By 1953, Doyle spreaders were a hit with customers and the company moved to its current location. In 1961, Doyle Equipment Manufacturing introduced the first rotary incline axis blender to the fertilizer industry. Doyle continued to sell primarily truck-mounted spreaders and rotary blend systems through the late 1980s.
In 1987, Doyle introduced one of the industry’s first 40-inch tapered-screw vertical blenders. The blender incorporated a unique tapered screw, which allowed granular products to be loaded into the blender faster than anything in the industry at the time.
Doyle Equipment Manufacturing also moved into the international marketplace. In 1987, says Doyle, he traveled to Europe to set up a distributorship with Holland’s European Machine Trading. This partnership eventually helped put Doyle equipment throughout much of Western and Eastern Europe.
During the 1990s, Doyle Equipment Manufacturing grew through acquisition.

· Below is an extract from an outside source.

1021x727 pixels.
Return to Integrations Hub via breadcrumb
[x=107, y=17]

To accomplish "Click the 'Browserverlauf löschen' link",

In 1994, Doyle purchased the Kraus Equipment Co. This gave the company a full line of receiving equipment. The Tyler line of blending and conveying equipment was purchased from Case IH in 1999.
In 2005, Riverview Manufacturing was formed as a separate entity and started to produce rolling stock for Doyle. This included numerous pull-type spreaders and a massive line of fertilizer tending equipment.
Besides focusing on quality, Doyle attributes the company’s continued market success to constantly upgrading its equipment. For example, three years ago, Doyle Equipment Manufacturing began using powder coating to paint its products. More recently, the company introduced a direct-drive rotary blender to its product line-up. According to Doyle, this offers the user better mixing speeds coupled with reliability. “We’ve been using direct-drive systems in Europe for 15 years,” says Doyle. “Every concrete mixer in the market has a direct-drive system on them, so it will definitely work on a stationary system like our drum blender.”
With 60 years behind it, Doyle Equipment Manufacturing is already planning for the future. After six decades of adjusting its two current manufacturing operations as market demands dictated, the company is planning to build a brand new 200,000-square-foot facility in 2011 that will ultimately house all Doyle Equipment Manufacturing processes under one roof, with the exception of research and development, which will remain at the Riverview facility in nearby Missouri. “This new building will feature the latest equipment-making machinery including CNC brakes, lathes, milling machines, several laser-cutting machines and robot welders,” says Doyle. “It will also feature a wind turbine, which will supply much of the power used by the complex.”
From a family-ownership standpoint, the company also is in good hands. Following in the footsteps of Jack, Ron and Monty, 21-year-old Colten Doyle is now working at the company, “learning the ropes, working with clients and helping to make equipment,” says Doyle.
And despite these changes, the founding principles of quality and family will remain two of the company’s constants. “We have always had a family environment here at Doyle Equipment Manufacturing, and that reflects in our workmanship,” says Doyle. “Companies don’t make it through 60 years without stressing these kinds of values to their customers. I’d like to think we’ve done that.”